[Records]

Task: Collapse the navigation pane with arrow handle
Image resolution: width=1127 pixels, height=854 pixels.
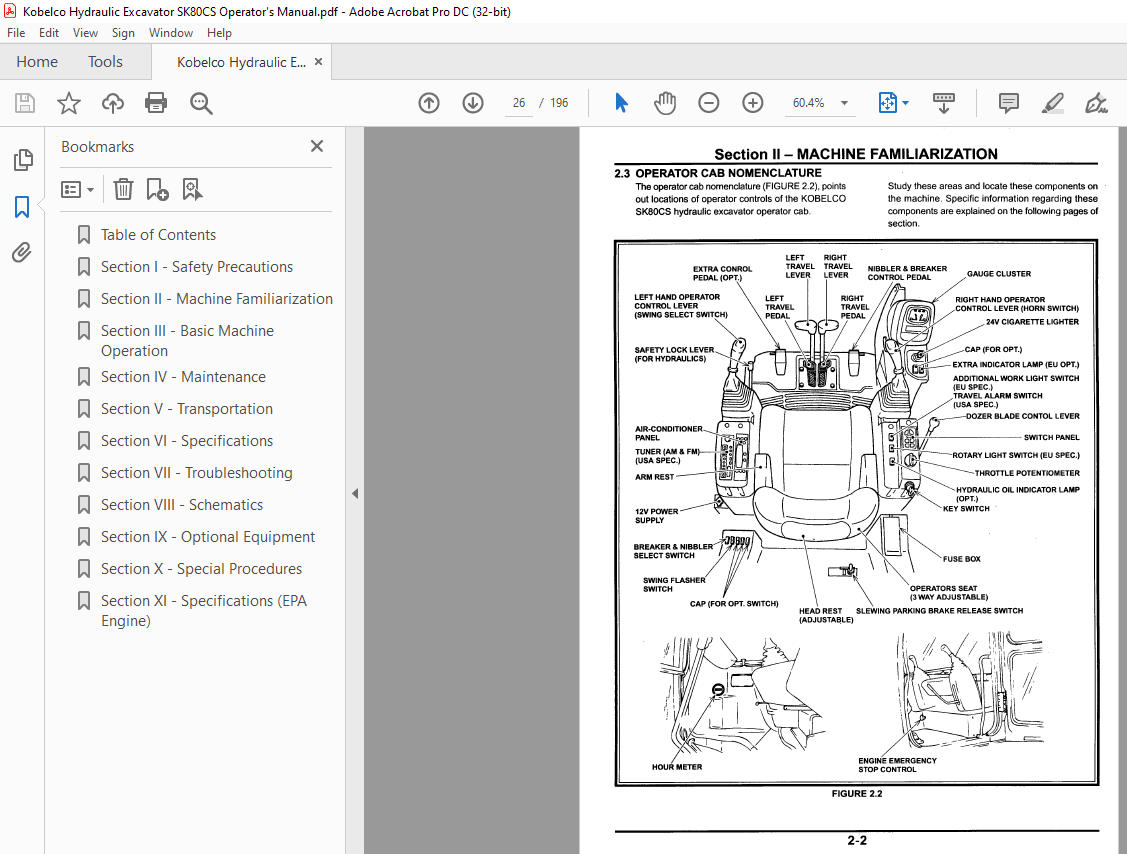Action: [355, 493]
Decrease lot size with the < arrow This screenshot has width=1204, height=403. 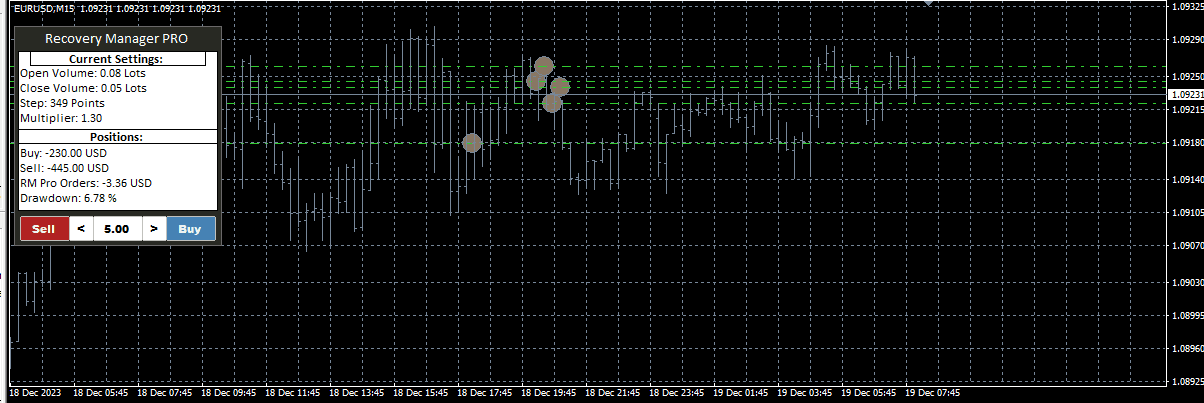pos(81,229)
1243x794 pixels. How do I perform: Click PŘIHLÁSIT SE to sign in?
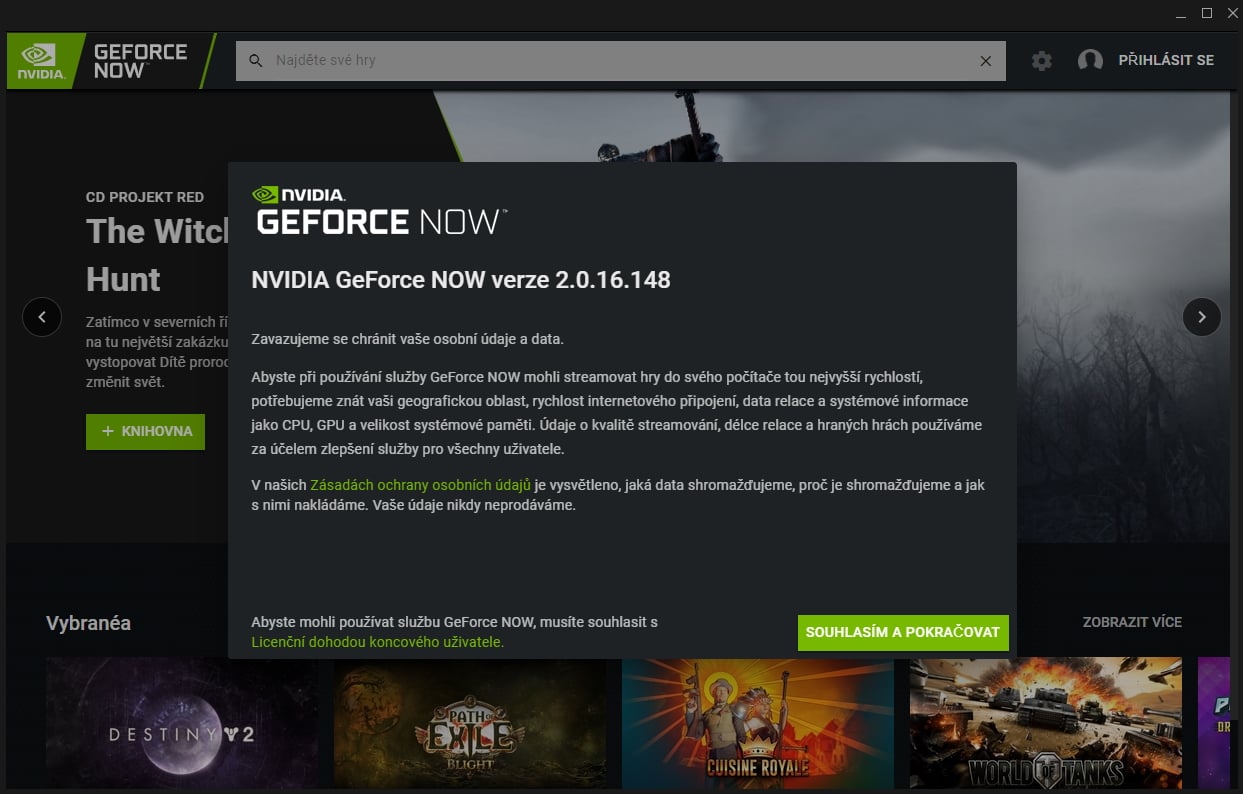[x=1167, y=60]
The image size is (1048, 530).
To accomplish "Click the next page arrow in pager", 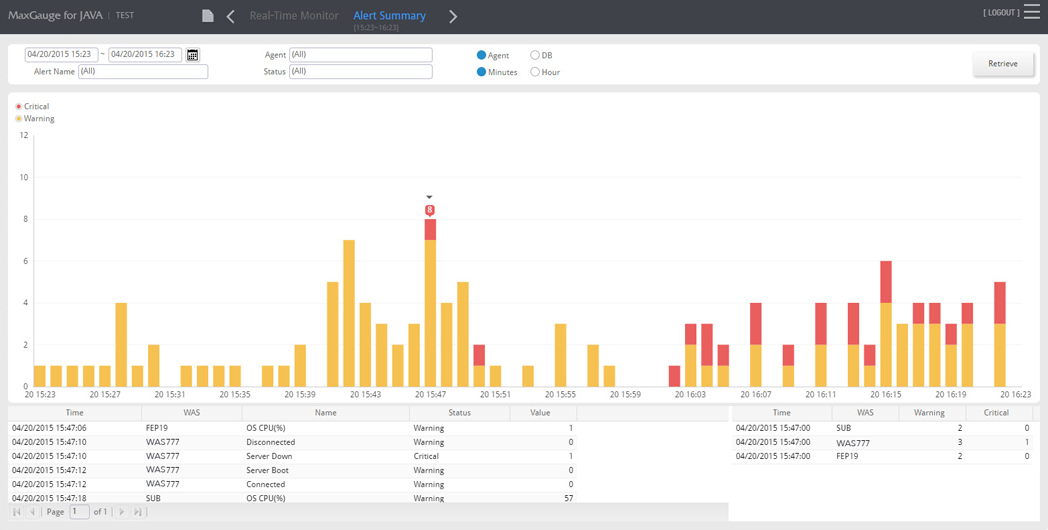I will tap(122, 512).
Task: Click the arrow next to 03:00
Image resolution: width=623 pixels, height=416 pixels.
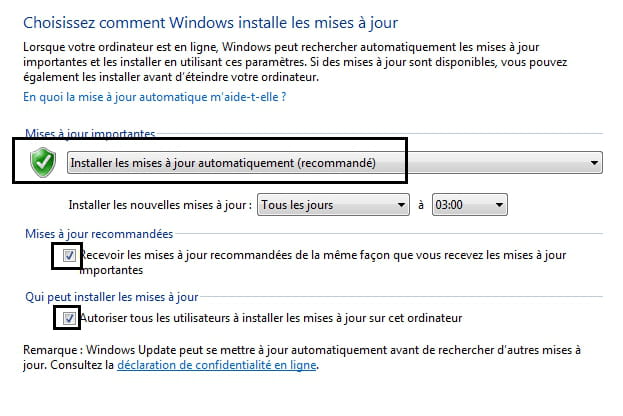Action: tap(499, 205)
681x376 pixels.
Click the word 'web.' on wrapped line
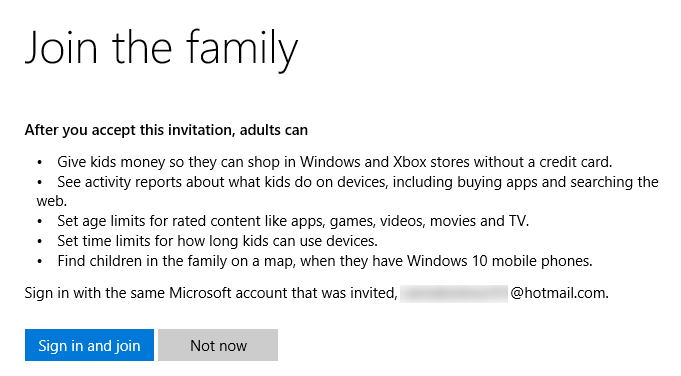click(52, 202)
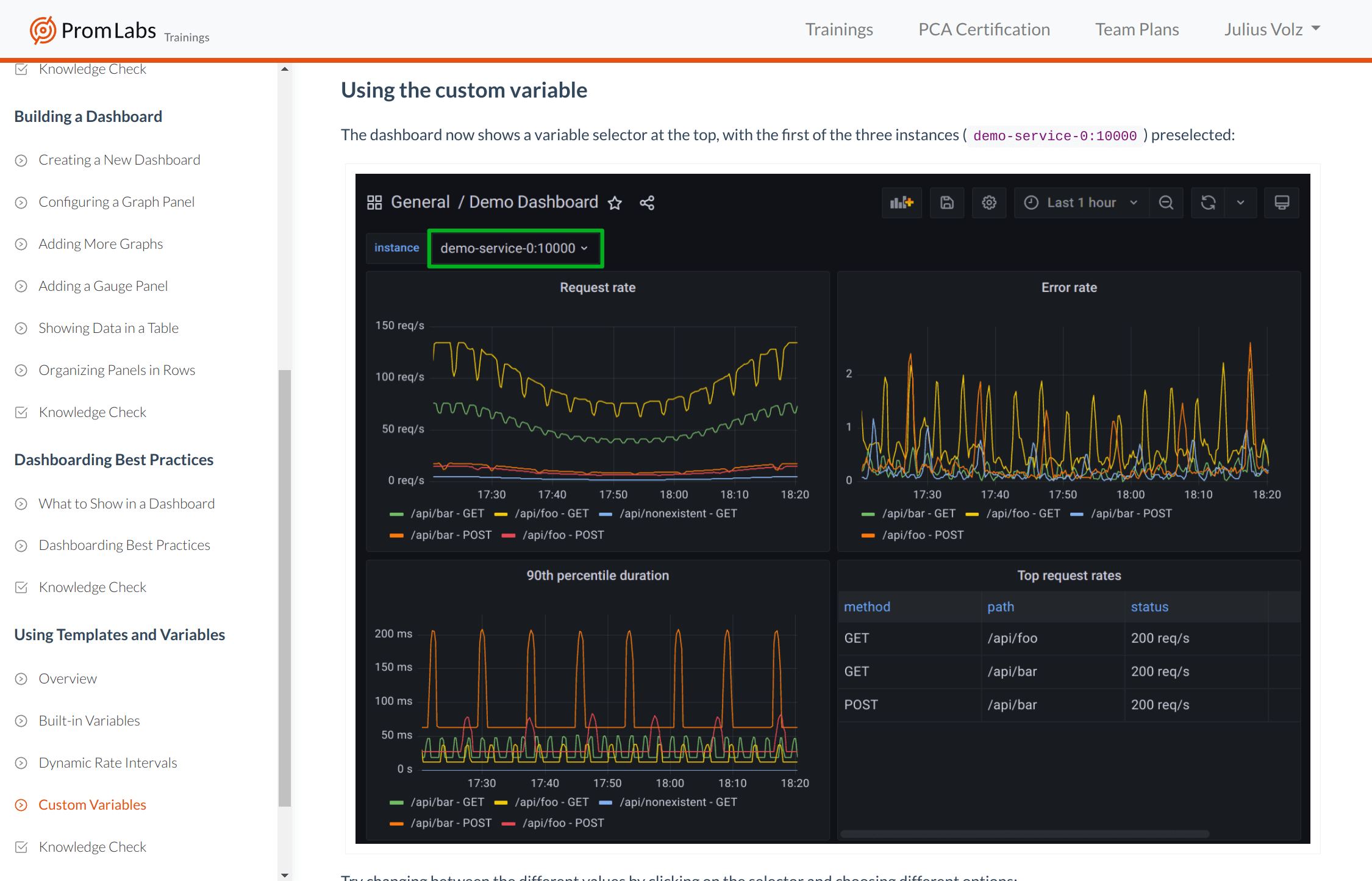
Task: Zoom out the time range
Action: [1166, 202]
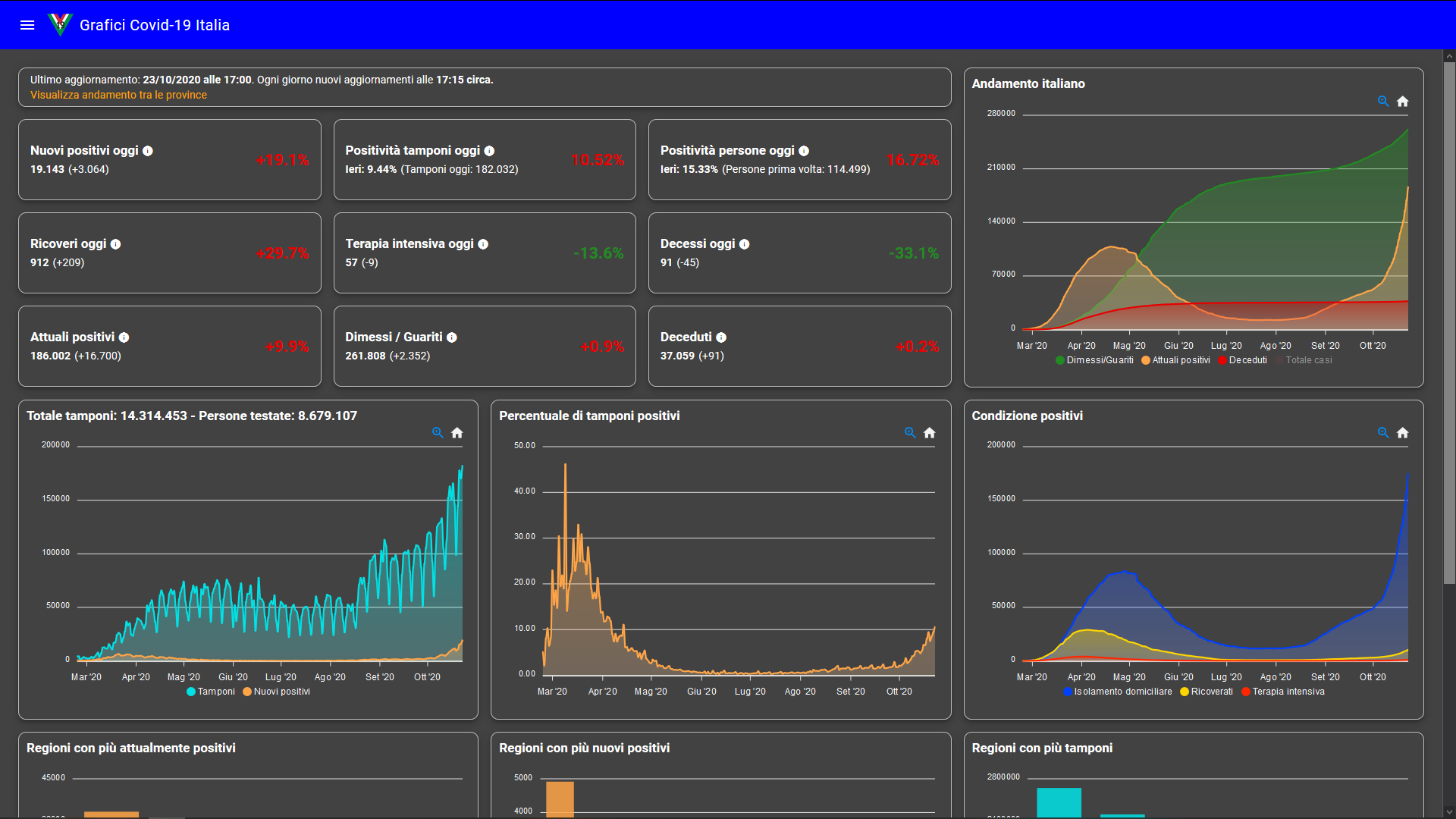Click scrollbar down arrow at page bottom
1456x819 pixels.
[x=1449, y=812]
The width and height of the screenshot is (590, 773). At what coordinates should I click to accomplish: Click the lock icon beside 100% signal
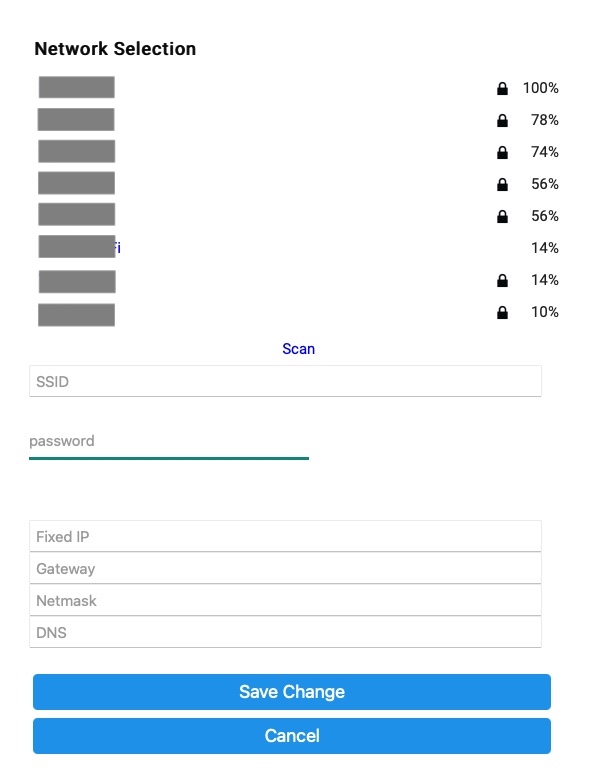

- Stated goal -
Convert the lines of the material from the one containing "Task: Click the arrow next to 03:00" through the end, inclusive, into a numbered list with blank lines omitted. Leave the pictures out of your answer.

- Finished answer -
1. Task: Click the arrow next to 03:00
2. Image resolution: width=623 pixels, height=416 pixels.
3. Action: tap(499, 205)
4. 681x376 pixels.
5. Click the word 'web.' on wrapped line
6. click(52, 202)
7. Task: Zoom out the time range
8. Action: [1166, 202]
9. Click scrollbar down arrow at page bottom
10. 1456x819 pixels.
11. [x=1449, y=812]
12. The width and height of the screenshot is (590, 773). At what coordinates should I click to accomplish: Click the lock icon beside 100% signal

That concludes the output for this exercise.